§ **Task requirements**
Copy out exactly the lines from the one containing "Viewport: 1435px width, 840px" to the last line of the records below, both included, and leave out any pictures.

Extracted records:
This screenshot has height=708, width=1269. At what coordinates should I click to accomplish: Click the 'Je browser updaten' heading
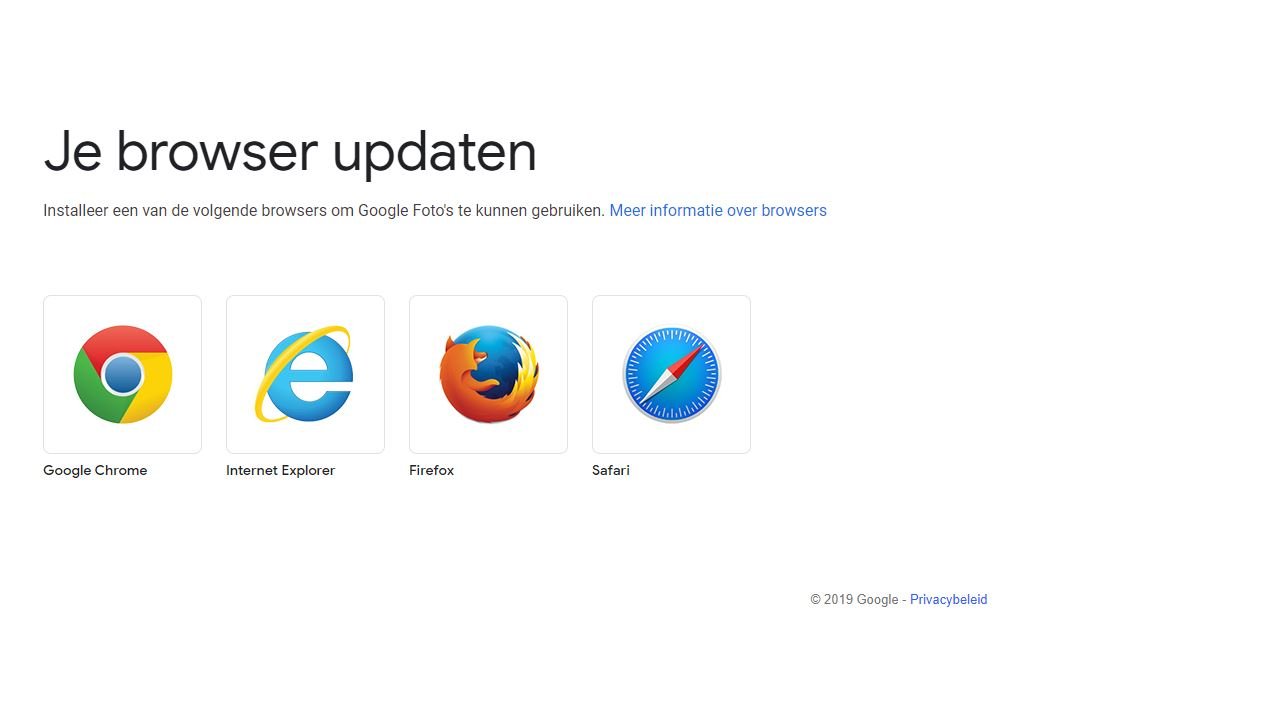[x=290, y=151]
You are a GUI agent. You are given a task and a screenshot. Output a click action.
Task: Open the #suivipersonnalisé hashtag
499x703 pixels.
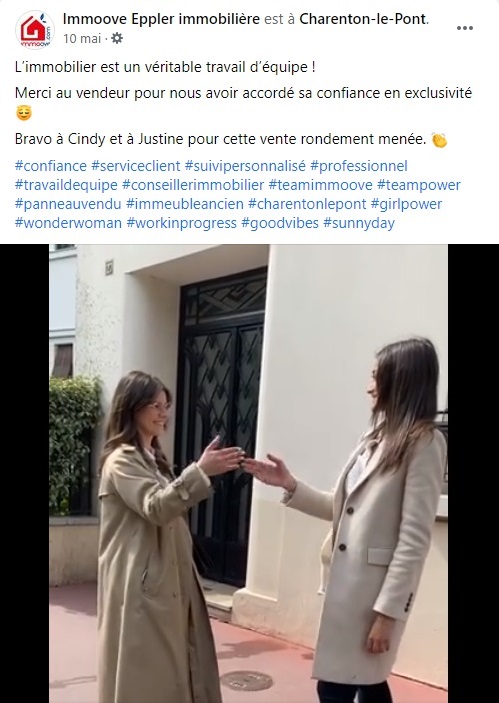[x=245, y=166]
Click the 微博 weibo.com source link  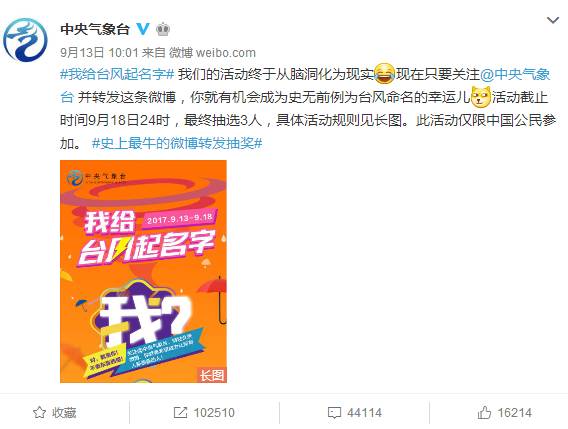[x=212, y=53]
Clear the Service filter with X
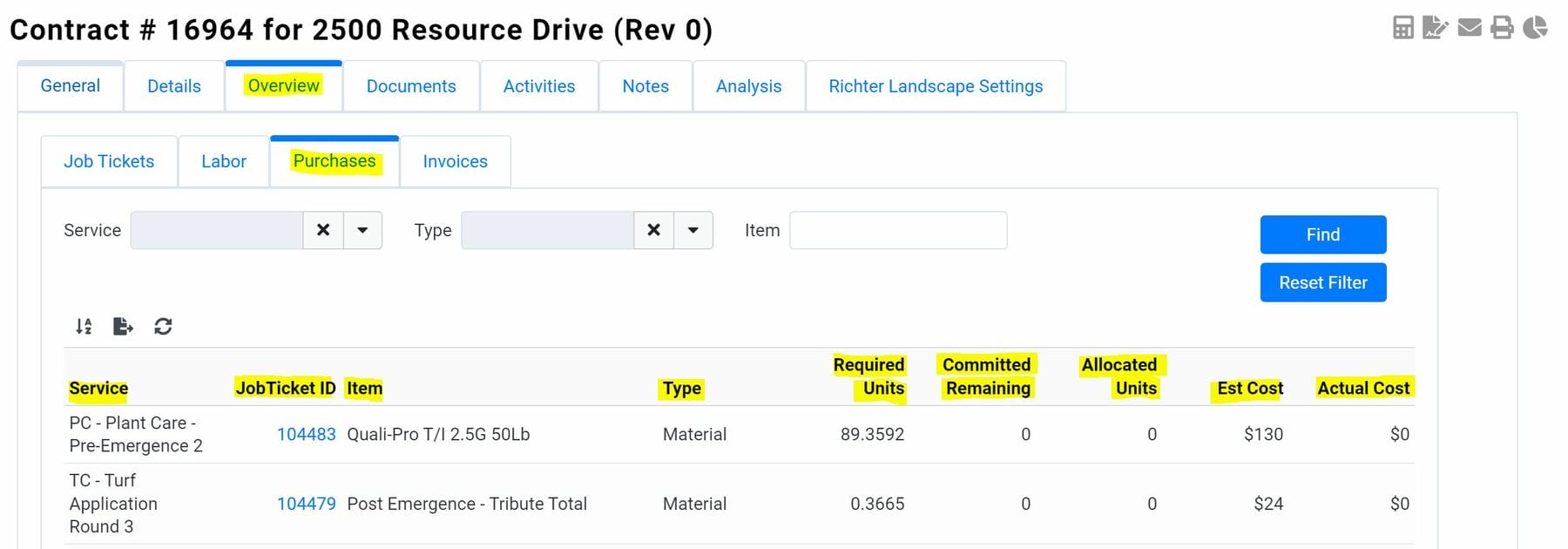The height and width of the screenshot is (549, 1568). tap(323, 230)
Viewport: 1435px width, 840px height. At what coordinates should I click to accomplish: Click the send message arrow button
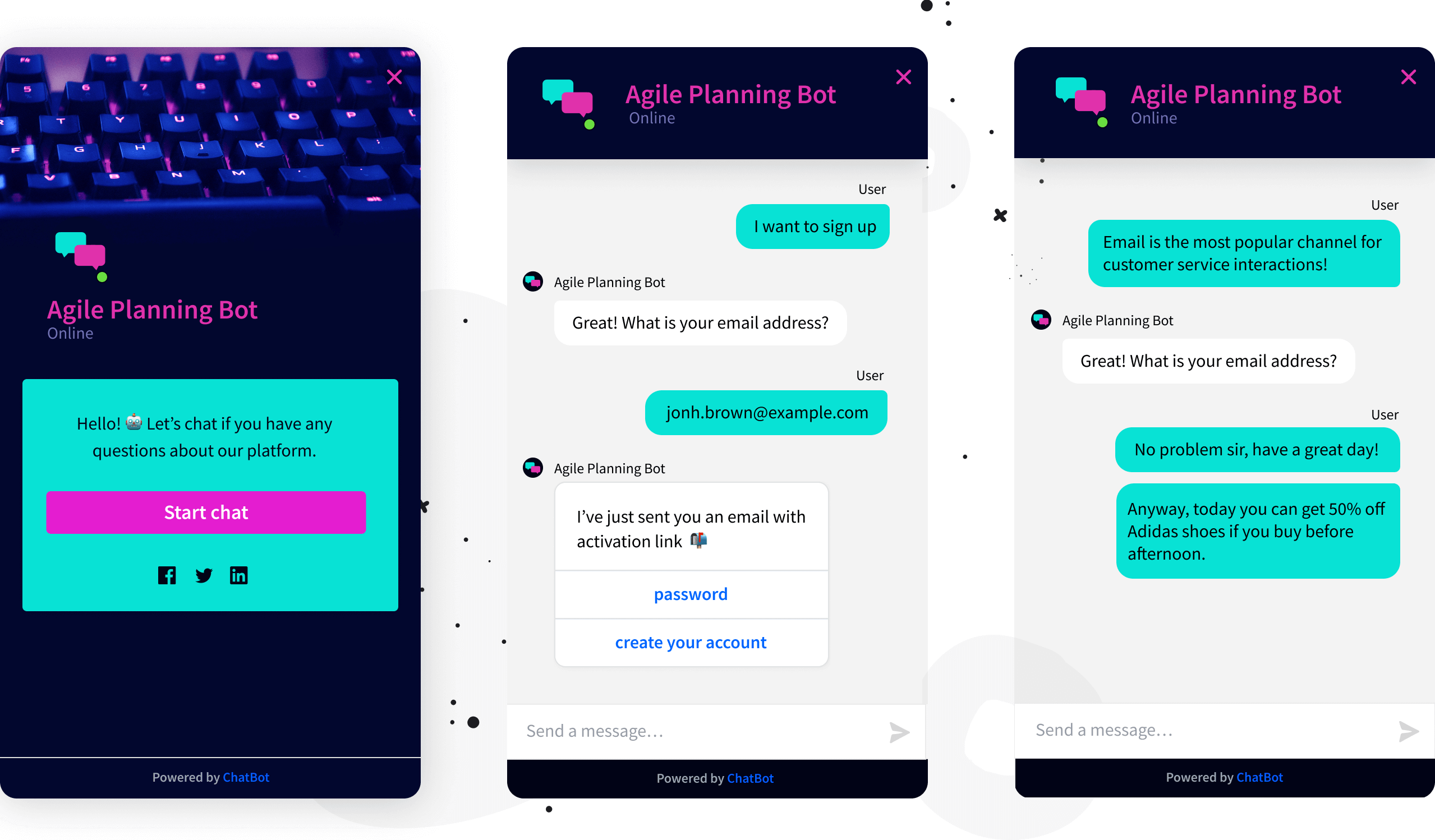(899, 730)
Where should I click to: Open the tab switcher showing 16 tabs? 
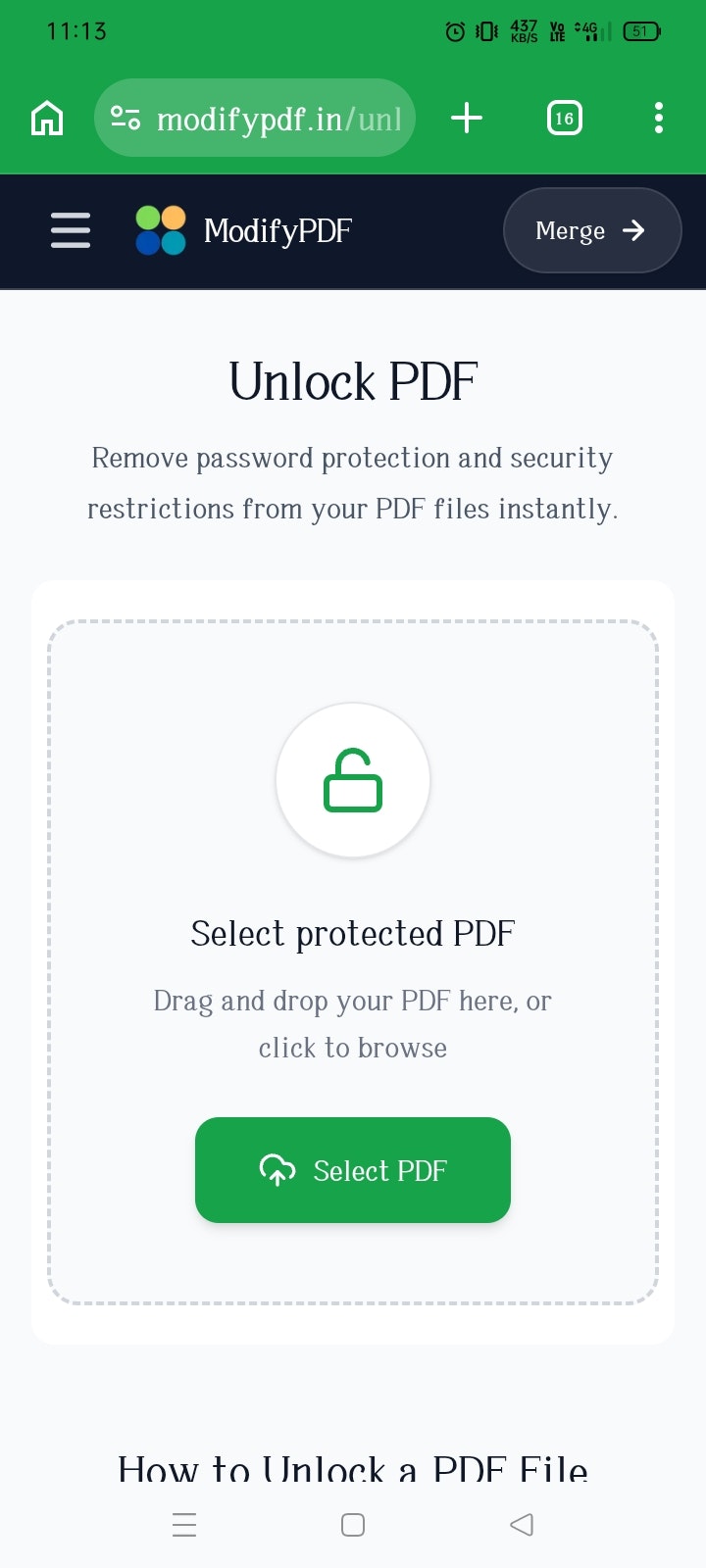pyautogui.click(x=564, y=118)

§ **Solution for this exercise**
Viewport: 1435px width, 840px height. At what coordinates should I click to accomplish: Click the send message arrow button
(899, 730)
Where should I click to: Open the tab switcher showing 16 tabs? 
pyautogui.click(x=564, y=118)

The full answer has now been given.